Under the terms of federal sentencing guidelines, a judge is allowed to give a more lenient sentence than the mandatory minimum only if the prosecutor files a motion saying that the defendant has rendered "substantial" assistance to the government in nailing other drug suspects.

But only high-level traffickers can provide such help; the couriers usually know next to nothing. "There is an inequity for the person who can't deliver the goods," said Peter Djinis, a former Justice Department narcotics prosecutor.

The result, says Irving, are the kinds of disparate sentences he was forced to give out just last week. A bit player in a marijuana smuggling conspiracy that ultimately went awry -- no drugs were ever imported -- received 10 years.
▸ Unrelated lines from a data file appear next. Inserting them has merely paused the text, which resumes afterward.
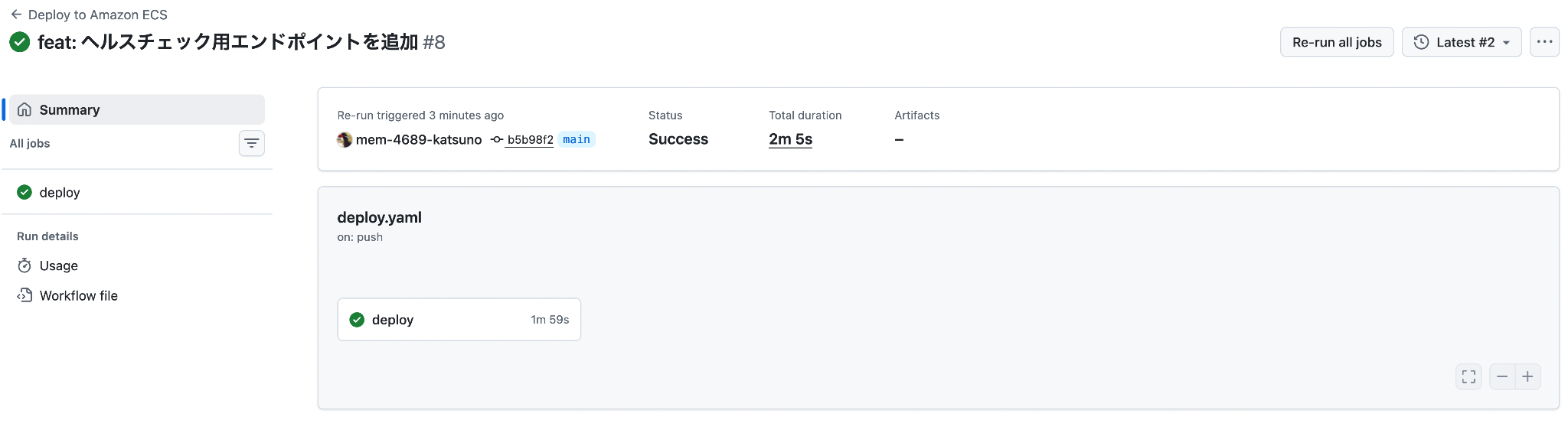Click the main branch label
Viewport: 1568px width, 433px height.
pyautogui.click(x=577, y=139)

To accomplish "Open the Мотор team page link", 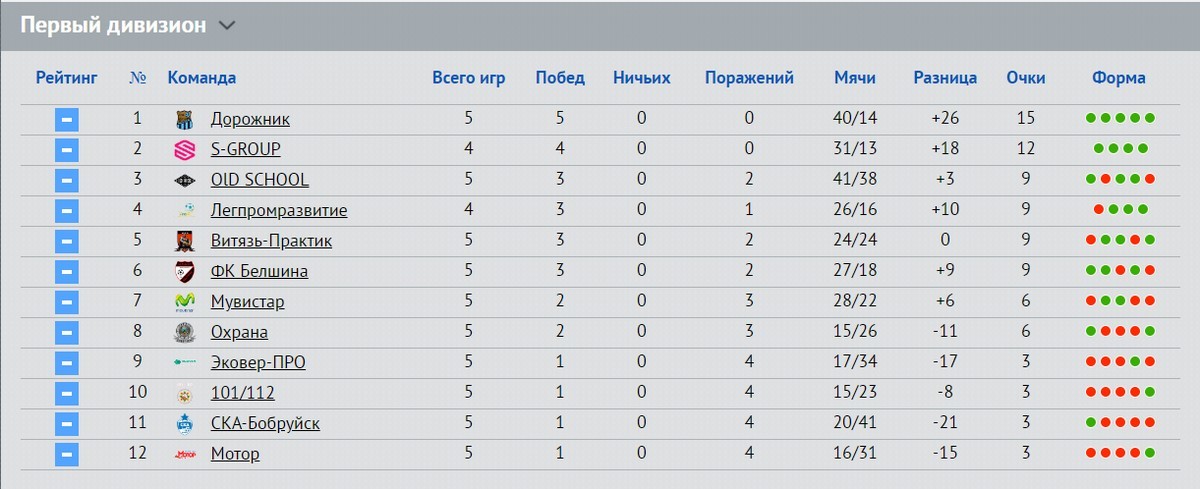I will point(235,454).
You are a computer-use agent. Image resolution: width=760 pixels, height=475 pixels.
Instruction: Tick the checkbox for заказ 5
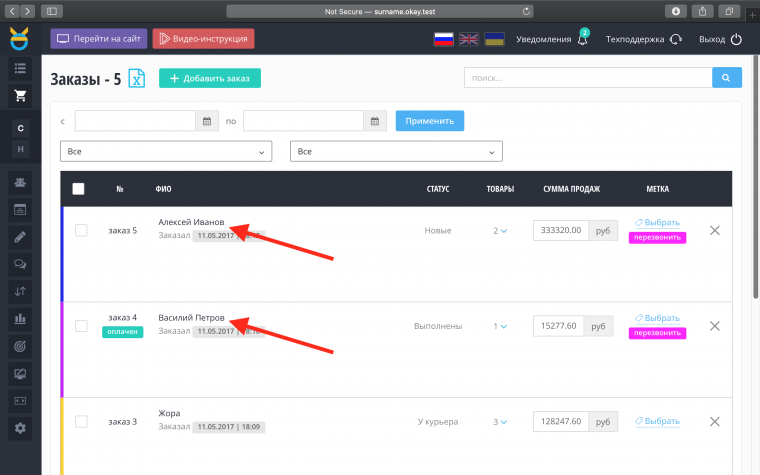pyautogui.click(x=81, y=231)
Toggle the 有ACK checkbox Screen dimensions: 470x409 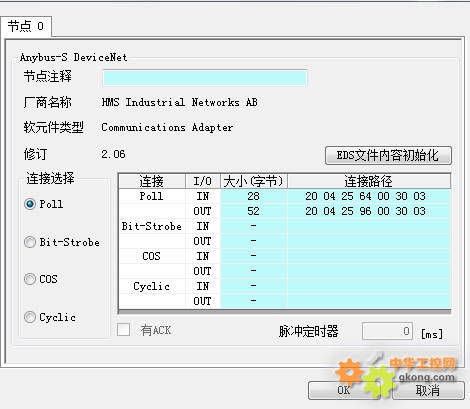(124, 330)
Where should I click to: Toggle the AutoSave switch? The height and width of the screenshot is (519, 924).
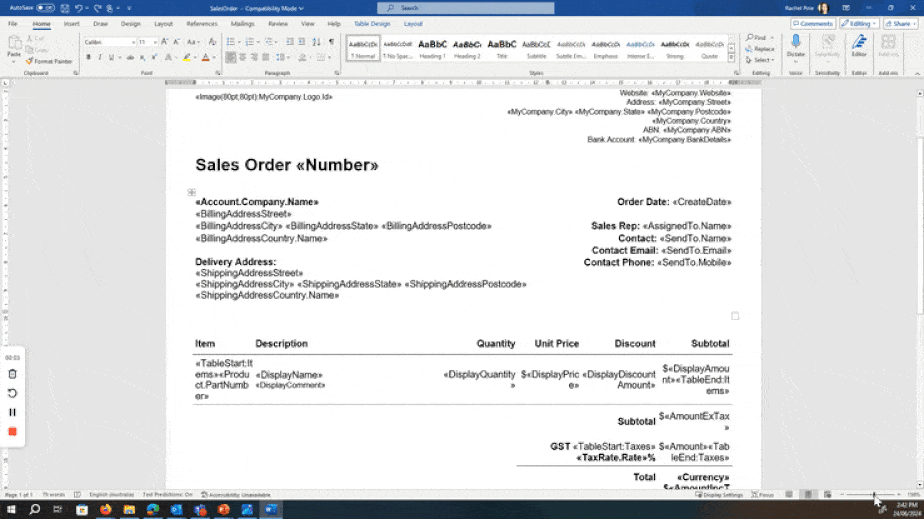(45, 8)
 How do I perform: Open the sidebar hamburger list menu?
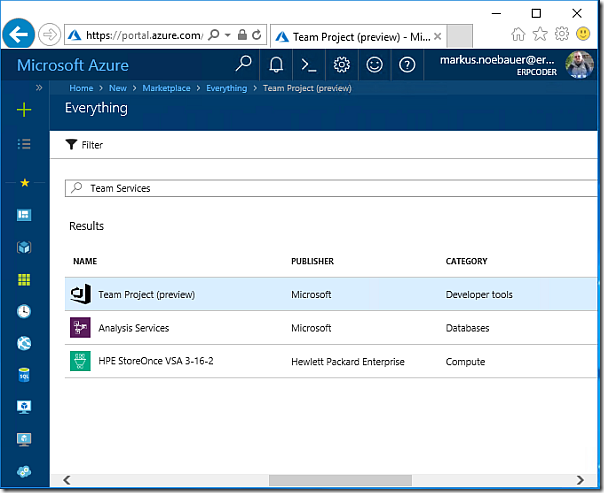pos(25,144)
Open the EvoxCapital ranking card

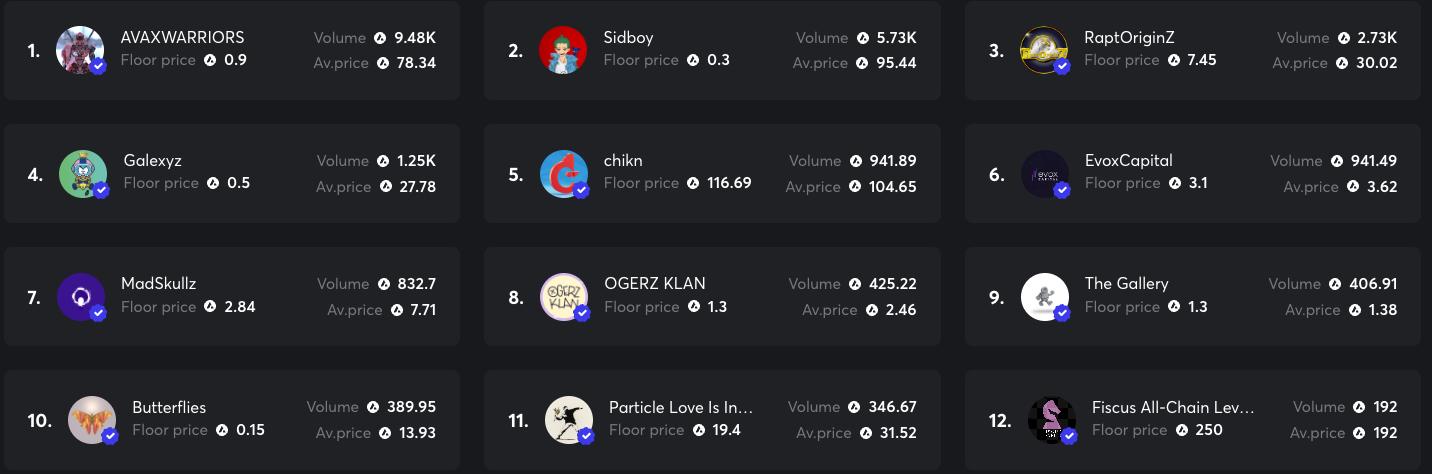[x=1192, y=173]
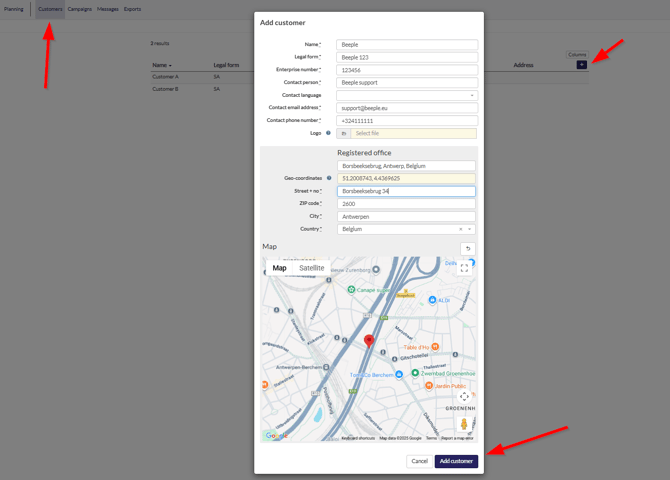Click the Geo-coordinates help info icon
670x480 pixels.
pos(329,178)
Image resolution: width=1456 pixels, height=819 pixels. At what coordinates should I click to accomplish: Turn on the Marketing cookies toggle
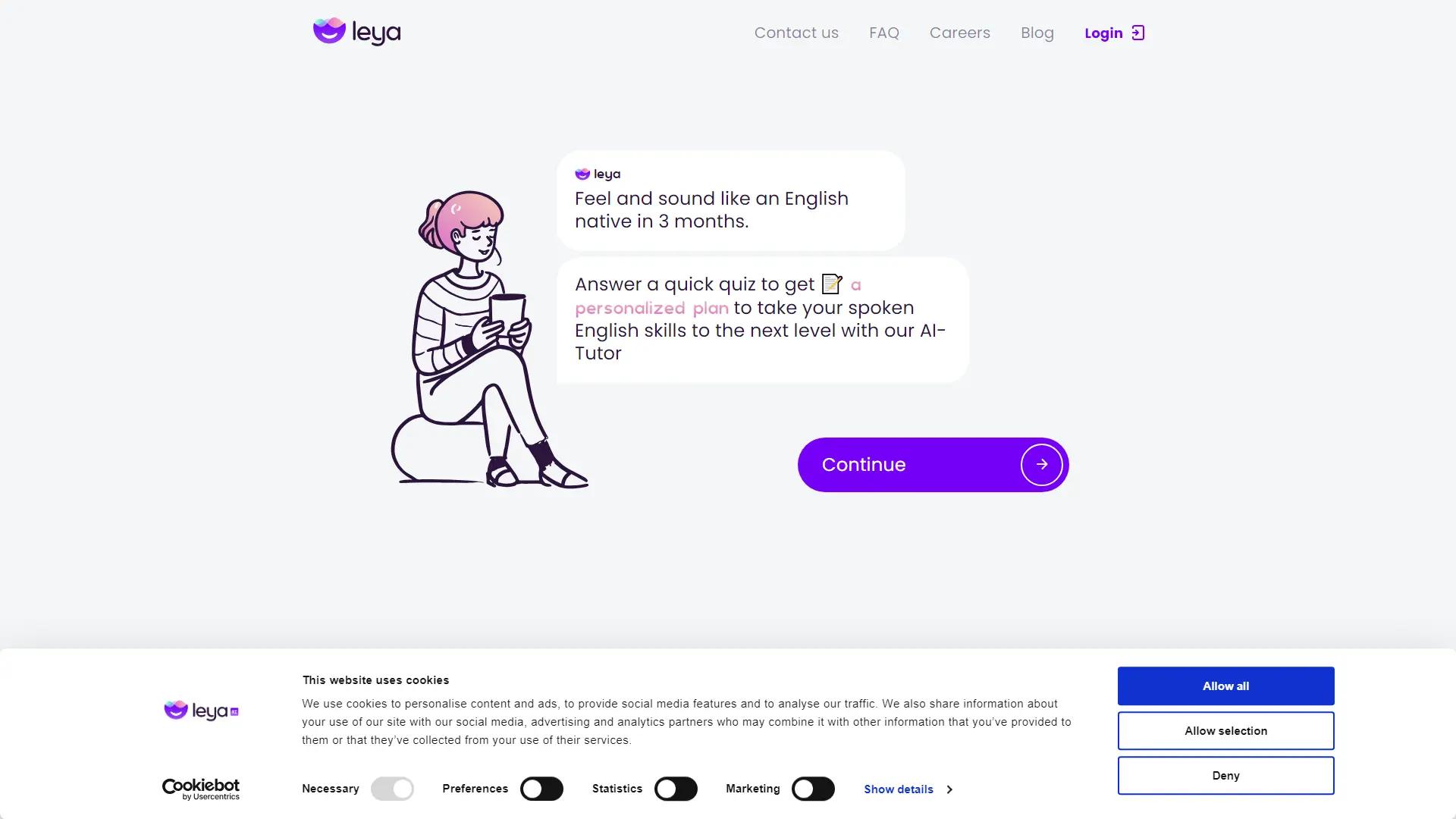coord(813,789)
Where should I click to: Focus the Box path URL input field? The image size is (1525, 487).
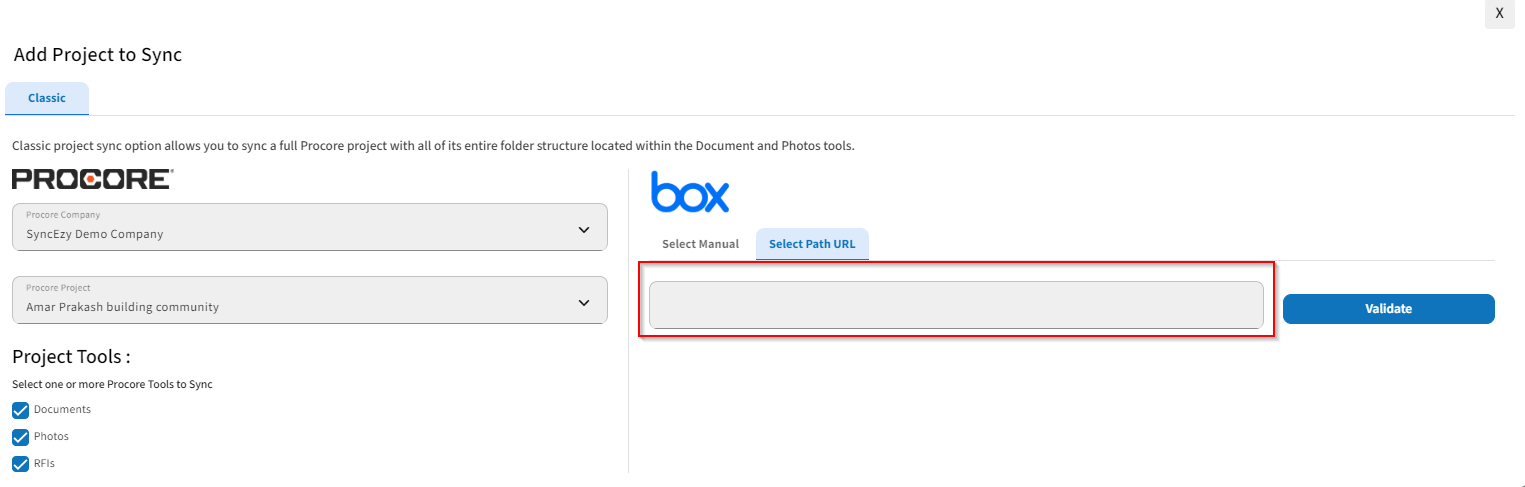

The ringleader, who after being arrested cooperated with the government and fingered other drug dealers, got four and one half. "That was the biggest joke of all," said Irving. "The first guy is the first-time, poor offender, and he doesn't know anything . . . . The other guy sang like a canary" and got a substantially reduced sentence.

By the time he was convicted last January, Keith Jackson knew what was facing him. Moments after the jury delivered its verdict, observers said, the young man threw himself screaming on the floor of the holding cell behind Sporkin's courtroom. He eventually had to be subdued by federal marshals with a straitjacket.

Jackson's only chance at leniency was cooperating with the government, but Assistant U.S. Attorney Mark Carroll told Sporkin that hadn't happened, and that in fact Jackson "denies his true culpability." Another source knowledgeable about the case hinted after the hearing at another motive: that Jackson didn't talk because he might have incriminated a family member.

In the end, the only advice Sporkin could offer was to ask President Bush, whom he called "a man of great compassion," for a commutation of his sentence. Jackson's attorney, Charles Stow III, said he intended to do just that.

But success seems doubtful. After Jackson's arrest, Bush was asked about the incident. "The man went there and sold drugs in front of the White House didn't he?, said Bush. "I can't feel sorry for this fellow . . . . I mean, has somebody got some advocates here for this drug guy?"

Michael Isikoff and Tracy Thompson are Washington Post reporters.